Across the UK, producers have already exported £10.8 billion worth of food and drink in the first half of this year – an increase of almost 6% on 2015.

The drive to increase exports is being backed by Defra’s Great British Food Campaign, which aims to support emerging British companies to export overseas.

Mrs Leadsom will also promote British food exports as part of a UK government delegation to the SIAL agricultural fair in Paris next week, followed by a visit to China.

Horizons

The implications of future trade policy for agriculture are examined in the latest AHDB Horizon publication.

The report explores how trade deals with the EU and the rest of the world following Brexit may affect UK the livestock, cereals and oilseeds, and potato sectors.

Report co-author Stephen Howarth said: “The sustainability and viability of food production businesses in the UK are underpinned by its relationship with the rest of the world.

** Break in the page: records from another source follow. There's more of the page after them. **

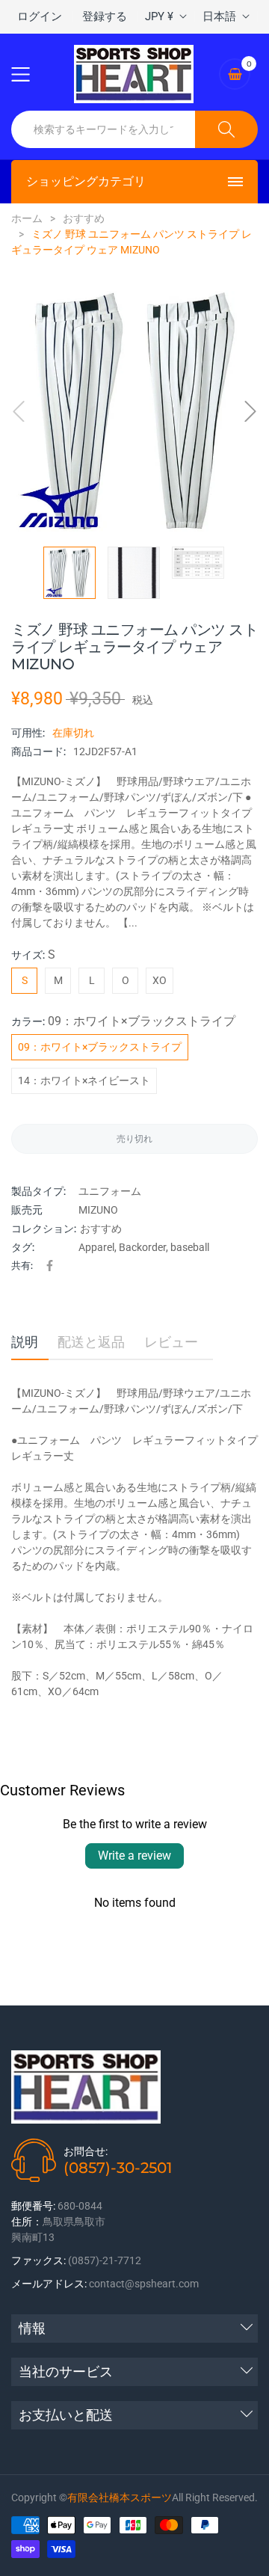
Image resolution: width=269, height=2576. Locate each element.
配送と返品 (91, 1342)
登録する (104, 16)
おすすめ (101, 1229)
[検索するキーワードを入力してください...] (226, 129)
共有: (22, 1265)
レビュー (171, 1342)
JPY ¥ (159, 16)
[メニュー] (30, 74)
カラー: (123, 1021)
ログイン (39, 16)
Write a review (134, 1855)
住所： (27, 2222)
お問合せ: (86, 2151)
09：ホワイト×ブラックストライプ (100, 1047)
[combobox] (103, 129)
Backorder (142, 1247)
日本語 (219, 16)
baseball (189, 1247)
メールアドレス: (49, 2284)
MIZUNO (98, 1210)
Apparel (96, 1247)
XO (159, 980)
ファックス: (38, 2260)
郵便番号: (33, 2206)
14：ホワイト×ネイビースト (84, 1080)
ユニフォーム (109, 1191)
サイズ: (33, 954)
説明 (24, 1342)
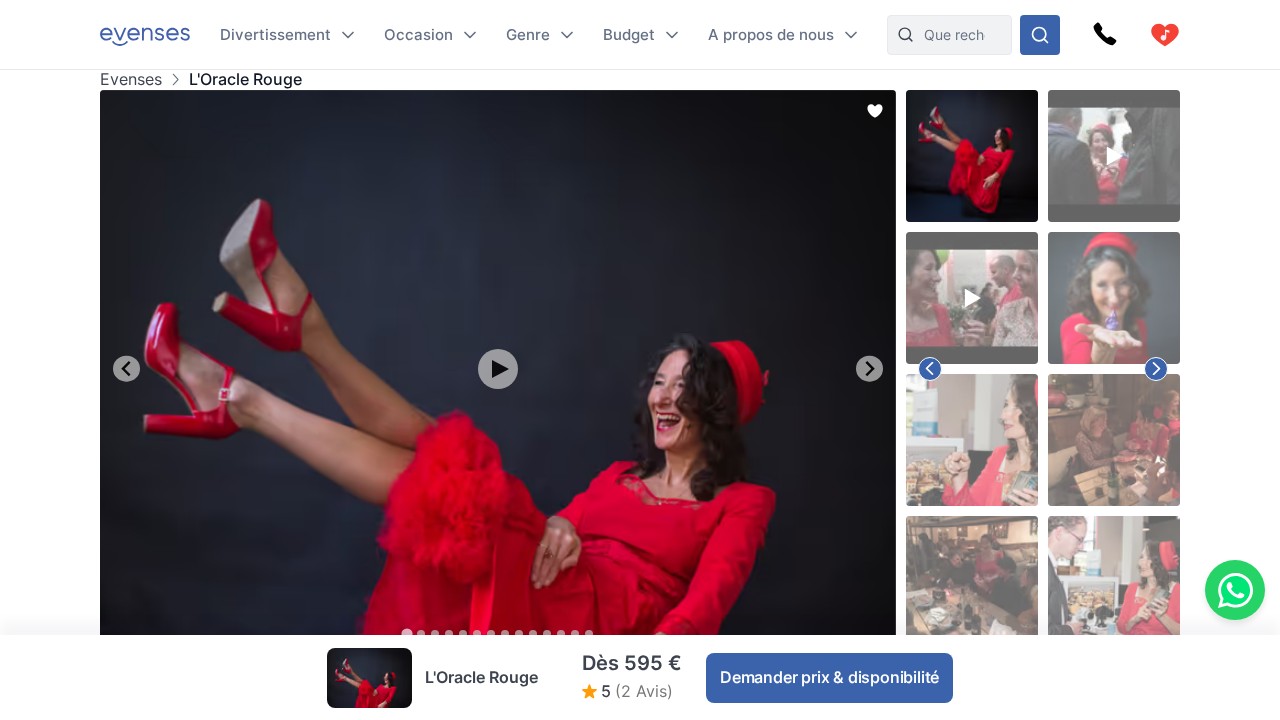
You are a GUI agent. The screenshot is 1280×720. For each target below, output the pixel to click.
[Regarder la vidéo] (498, 369)
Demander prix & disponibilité (829, 677)
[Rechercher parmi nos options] (1040, 35)
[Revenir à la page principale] (145, 34)
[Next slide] (869, 368)
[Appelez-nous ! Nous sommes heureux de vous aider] (1105, 35)
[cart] (1165, 35)
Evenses (131, 79)
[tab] (406, 633)
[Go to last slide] (126, 368)
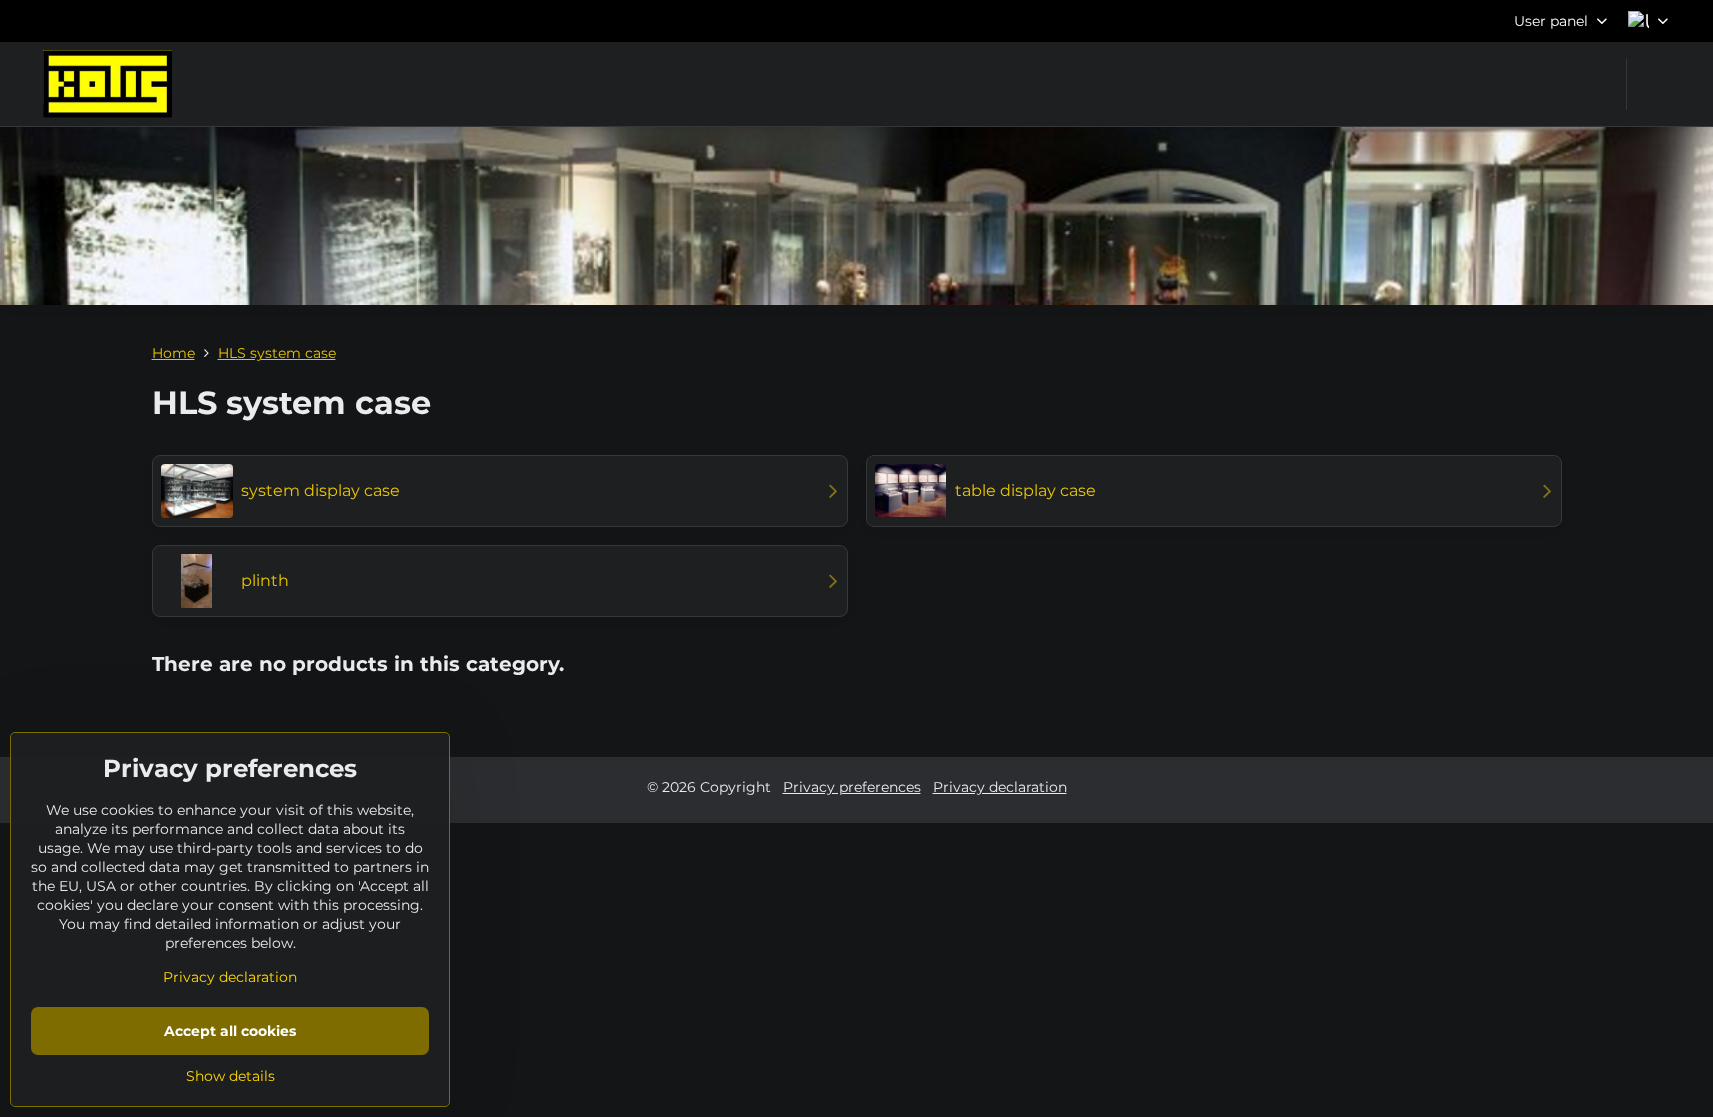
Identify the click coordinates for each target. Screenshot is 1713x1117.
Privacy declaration (1000, 787)
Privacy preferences (852, 787)
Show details (230, 1076)
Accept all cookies (230, 1031)
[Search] (1654, 84)
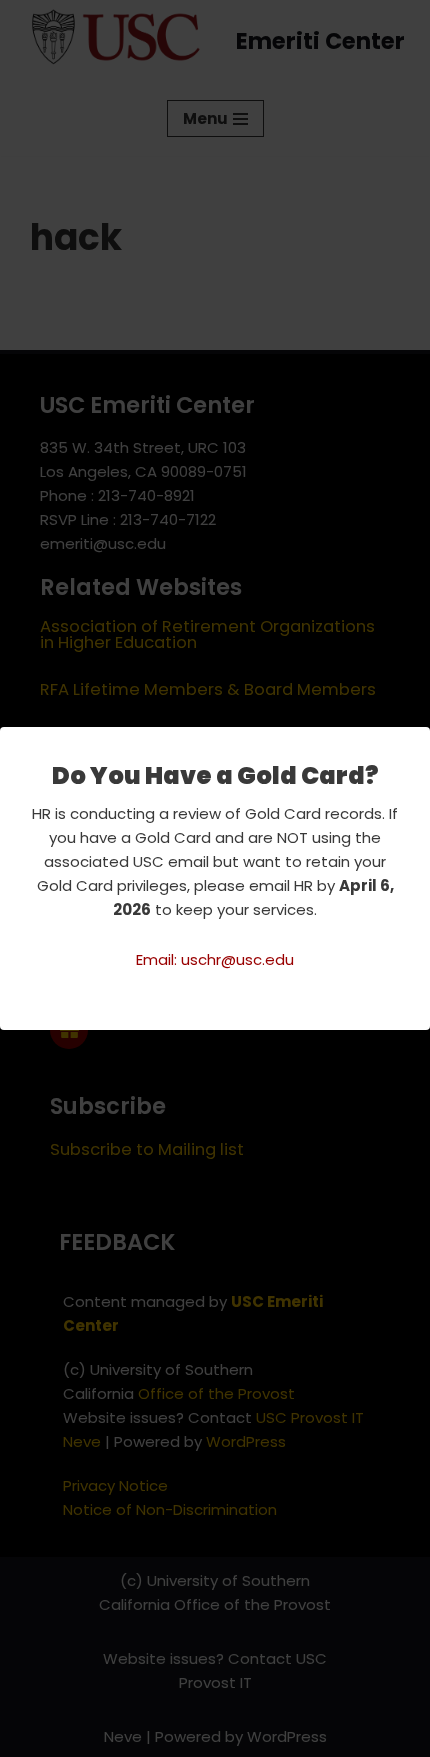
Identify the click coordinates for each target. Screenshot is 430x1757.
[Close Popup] (417, 743)
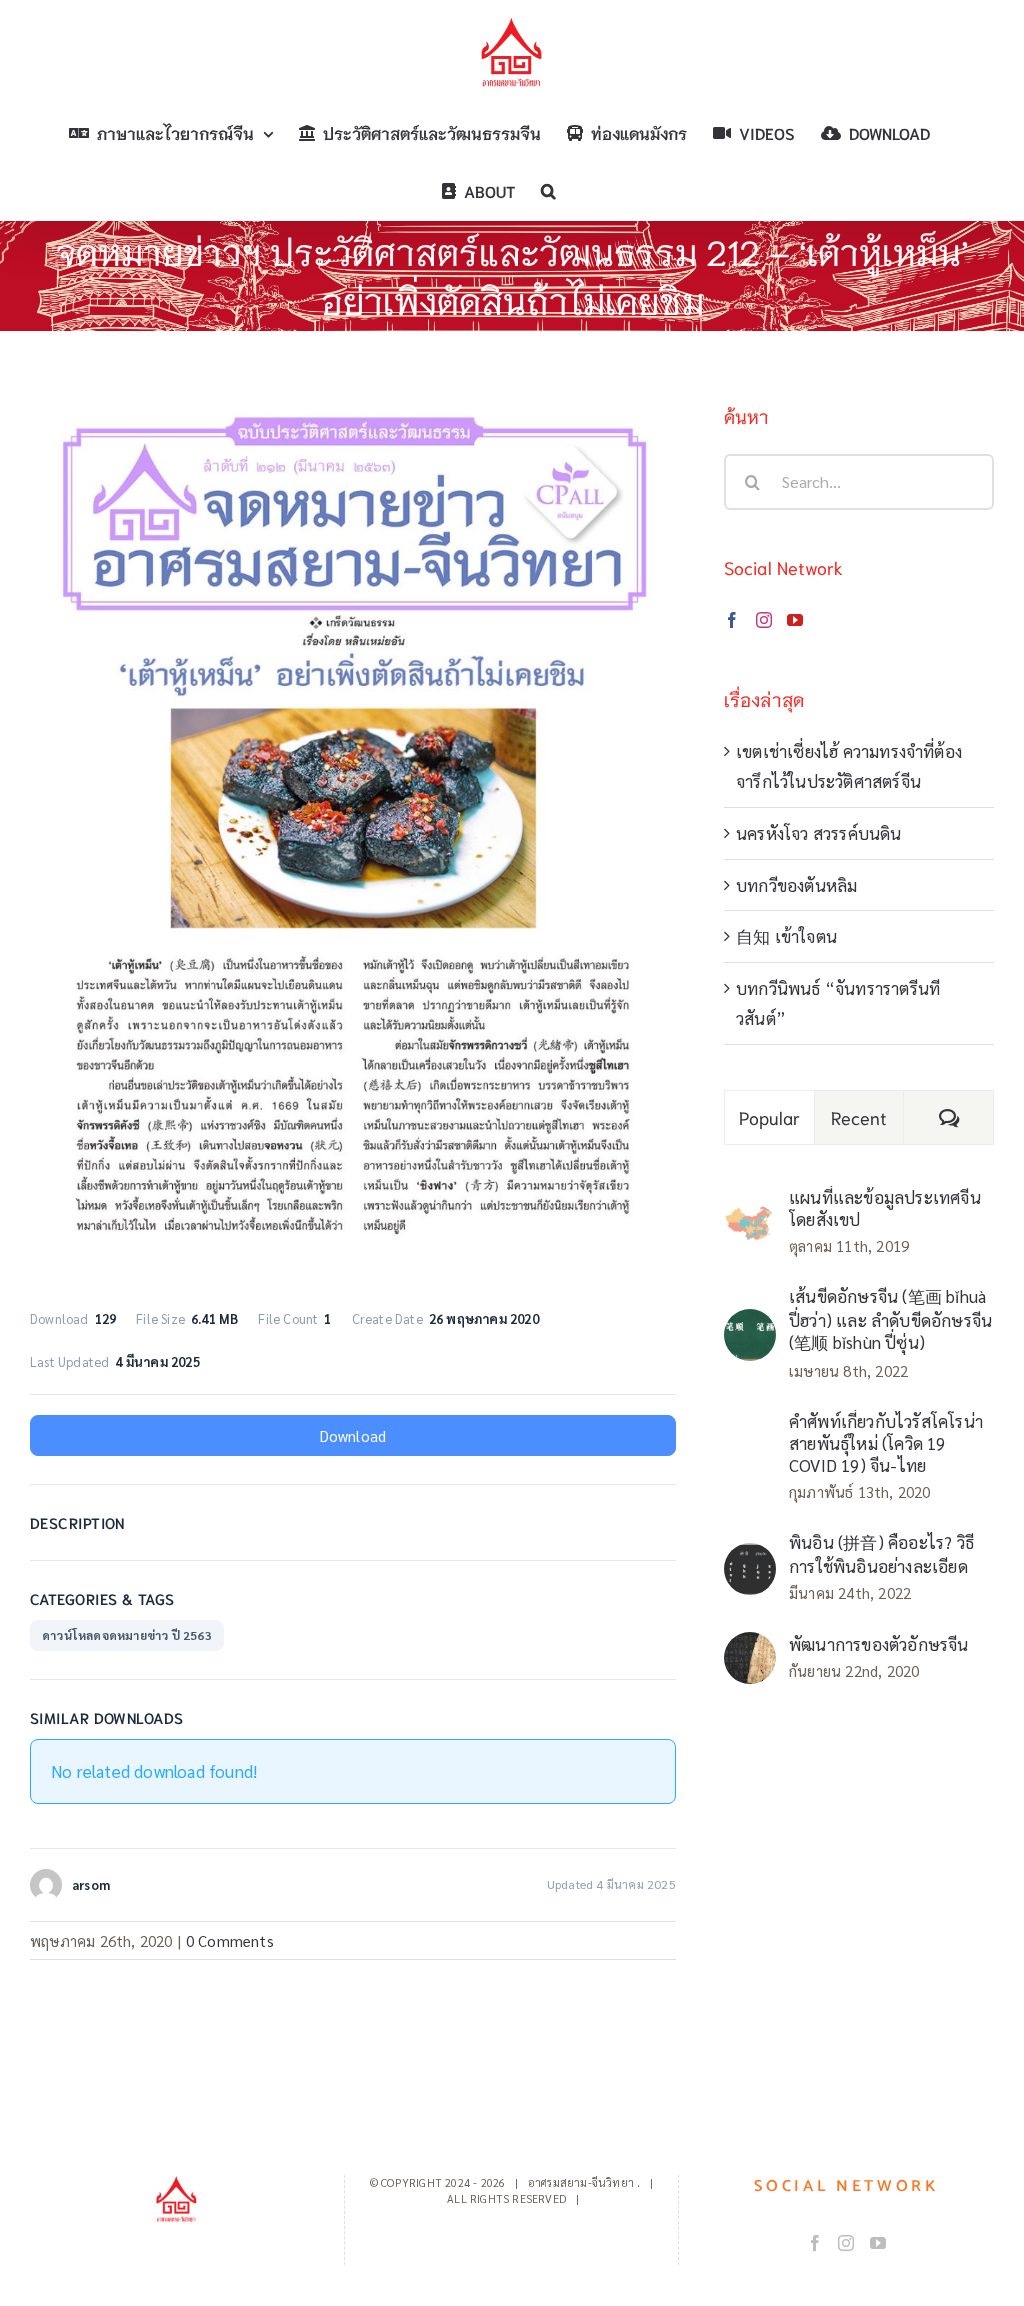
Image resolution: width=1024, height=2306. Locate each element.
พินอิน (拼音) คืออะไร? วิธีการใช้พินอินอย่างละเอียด (881, 1554)
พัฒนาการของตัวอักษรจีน (879, 1644)
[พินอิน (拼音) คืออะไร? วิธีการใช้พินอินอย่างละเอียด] (750, 1558)
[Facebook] (732, 620)
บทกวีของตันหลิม (796, 885)
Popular (770, 1117)
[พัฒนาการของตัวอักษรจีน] (750, 1647)
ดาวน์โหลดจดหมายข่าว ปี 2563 (127, 1635)
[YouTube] (795, 620)
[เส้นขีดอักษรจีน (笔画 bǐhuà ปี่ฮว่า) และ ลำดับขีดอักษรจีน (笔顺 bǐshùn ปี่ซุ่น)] (750, 1324)
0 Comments (230, 1940)
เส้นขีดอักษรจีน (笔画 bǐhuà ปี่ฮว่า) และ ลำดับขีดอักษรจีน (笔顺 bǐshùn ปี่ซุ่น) (890, 1319)
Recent (859, 1117)
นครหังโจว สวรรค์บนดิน (819, 833)
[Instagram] (764, 620)
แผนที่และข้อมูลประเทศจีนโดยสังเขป (885, 1208)
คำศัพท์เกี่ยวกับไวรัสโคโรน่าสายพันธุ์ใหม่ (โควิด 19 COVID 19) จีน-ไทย (886, 1443)
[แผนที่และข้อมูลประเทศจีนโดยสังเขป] (750, 1219)
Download (353, 1435)
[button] (548, 191)
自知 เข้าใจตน (786, 936)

“But the balance of imports and exports, as well as our levels of self-sufficiency, vary widely from sector to sector.”

The AHDB had “taken a long, hard look” at where those differences were and how they could be turned into an opportunity in future.

Mr Howarth said: “Increasing productivity and profitability across the supply chain will also be critical in a post-Brexit world.”

This was especially so in sectors where major global exporters were more competitive.